A receiver has been appointed by ACC Bank to a number of properties controlled by developer and Wexford TD Mick Wallace.

Declan Taite of FGS has been appointed to the Italian Quarter on Ormond Quay, the Behan Square apartment complex on Russell Street near Croke Park and to development land in Rathgar.

All the assets were under the control of Mr Wallace's main development company, M&J Wallace Ltd.

It is understood that ACC Bank is owed €20m and had fixed charges over the specific assets in question.

In recent times, Mr Wallace has made no secrets of the financial difficulties facing his company as a result of the collapse in the property market.

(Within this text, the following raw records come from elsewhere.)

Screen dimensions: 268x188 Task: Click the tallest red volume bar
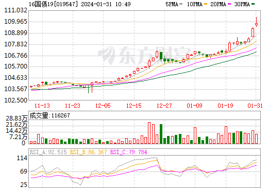[149, 133]
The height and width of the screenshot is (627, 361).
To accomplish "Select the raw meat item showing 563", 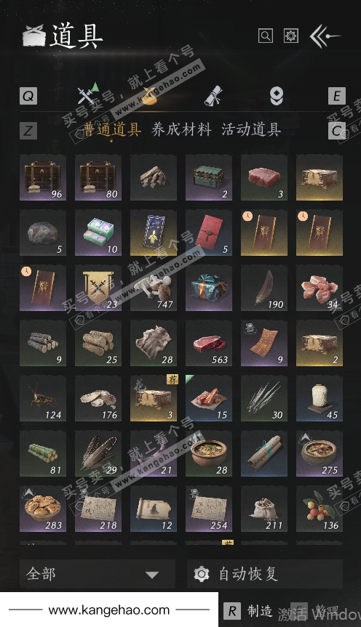I will 209,343.
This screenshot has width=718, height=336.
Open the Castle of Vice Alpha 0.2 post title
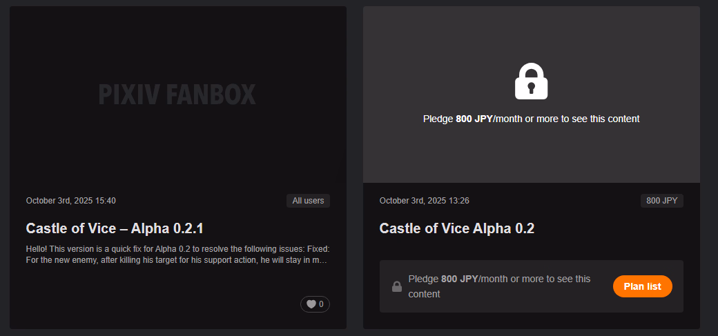pos(456,228)
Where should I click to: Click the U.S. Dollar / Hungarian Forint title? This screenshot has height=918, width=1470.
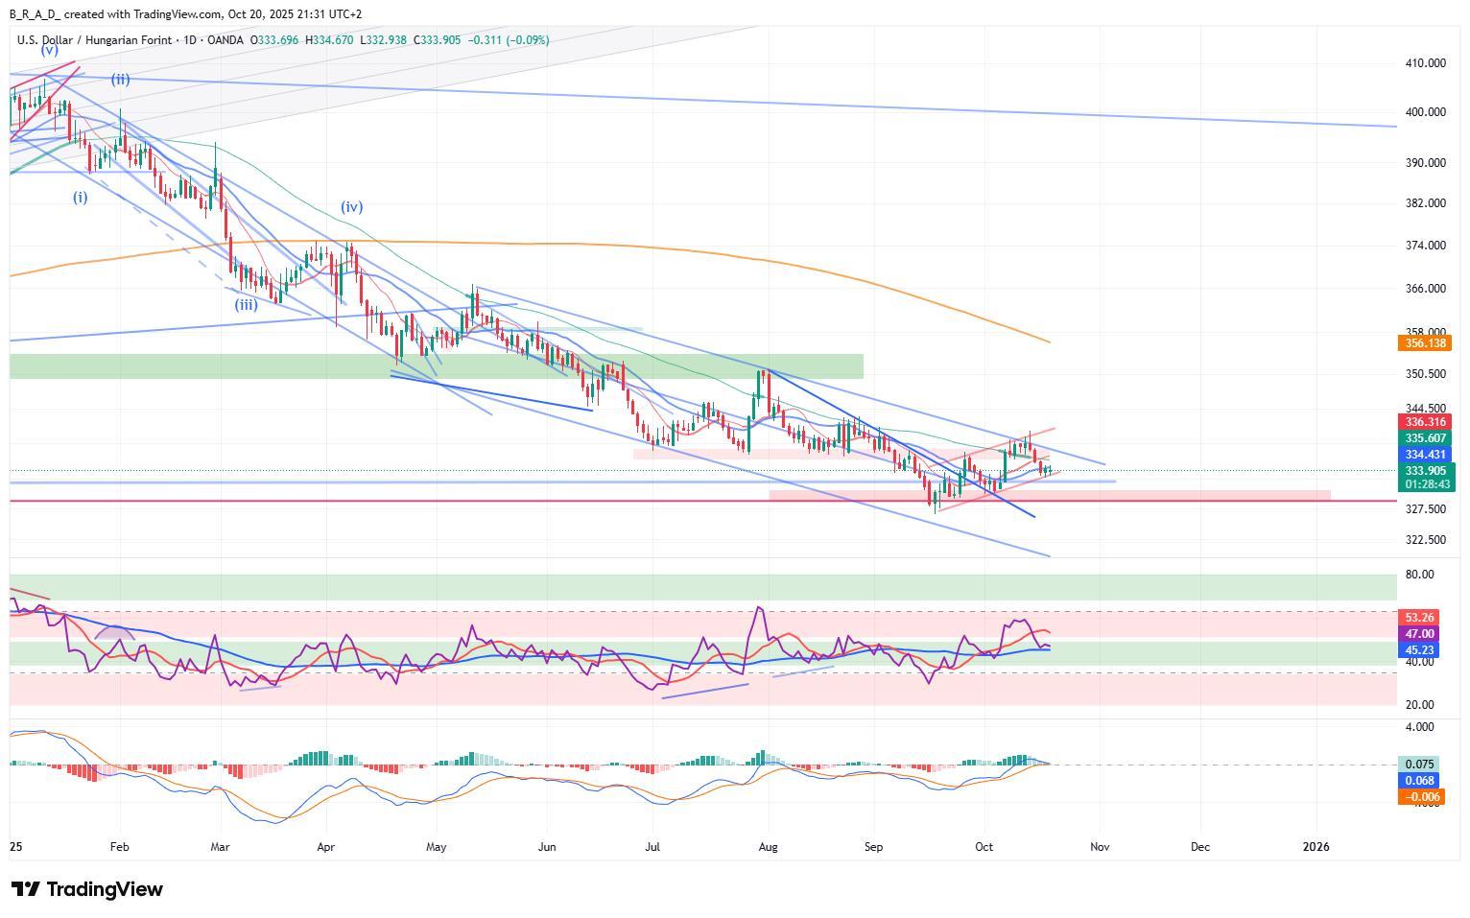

Mr Wallace recently admitted that he owed €40m to various banks. These are understood to include Ulster Bank, AIB and Bank of Scotland Ireland.

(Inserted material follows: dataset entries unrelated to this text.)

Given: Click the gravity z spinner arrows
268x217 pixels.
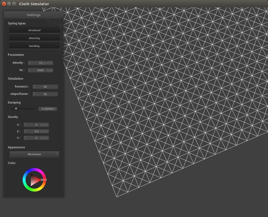Looking at the screenshot, I should (25, 138).
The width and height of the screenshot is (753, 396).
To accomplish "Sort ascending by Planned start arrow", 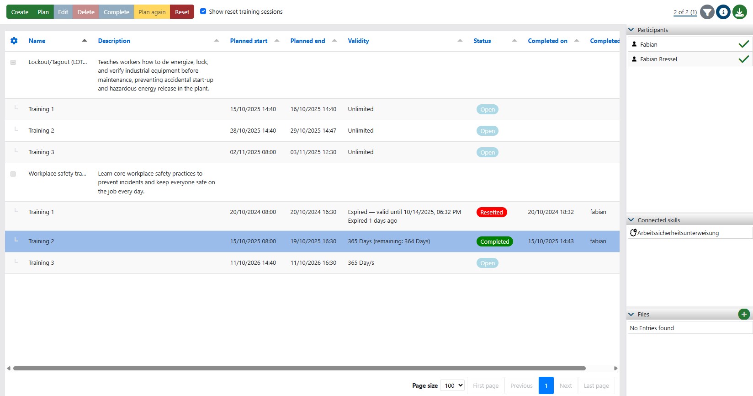I will coord(277,41).
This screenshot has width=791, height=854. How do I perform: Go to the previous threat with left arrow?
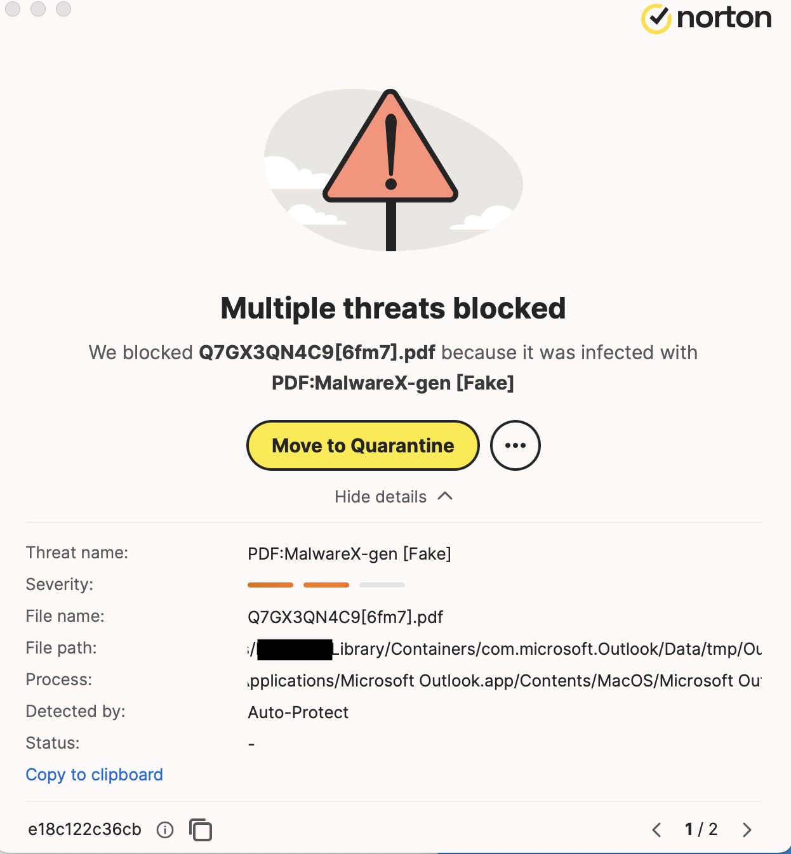pos(656,830)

However, these banks have so far not moved to recover their money.

Mr Wallace said he does not expect to be forced into bankruptcy following ACC's decision.

Speaking to RTE’s Drivetime, Mr Wallace said he had given personal guarantees to the banks, but the banks wouldn't make any more money out of making him bankrupt, and it may indeed cost them money to do so.

However, Mr Wallace conceded that that did not mean it would not happen and he did not know how it would all play out.

If Mr Wallace were to be declared bankrupt, he would no longer be entitled to hold a Dáil seat.

Mr Wallace said ACC demanded full payment within 24 hours of the €18.4m his company owed them last Monday.

He said this figure contained a lot of interest as the company had been charged 20% interest on the loans since January of 2009 because the loans were no longer performing.

He said the company had been meeting its interest payments on the functioning part of the loans but more problematic was the development site in Rathgar which was ‘dead in the water’.

Mr Wallace added that ACC Bank had been ‘very keen’ to lend the company money to buy the land in October 2006. But he said by the time they got planning permission for it, the market was less attractive.

Asked what the implications were for the staff of his businesses, Mr Wallace said that at the moment the banks hadn't moved on the company, but only on the assets.

He said M&J Wallace is still standing. But he said the properties that his other businesses occupy were likely to move out of his hands.

However, he said he had leases in place, and the hoped his restaurant and wine bar chain would therefore be able to continue trading. He said the properties that ACC have taken over are no longer his and the receiver will run them for a while or may have a buyer.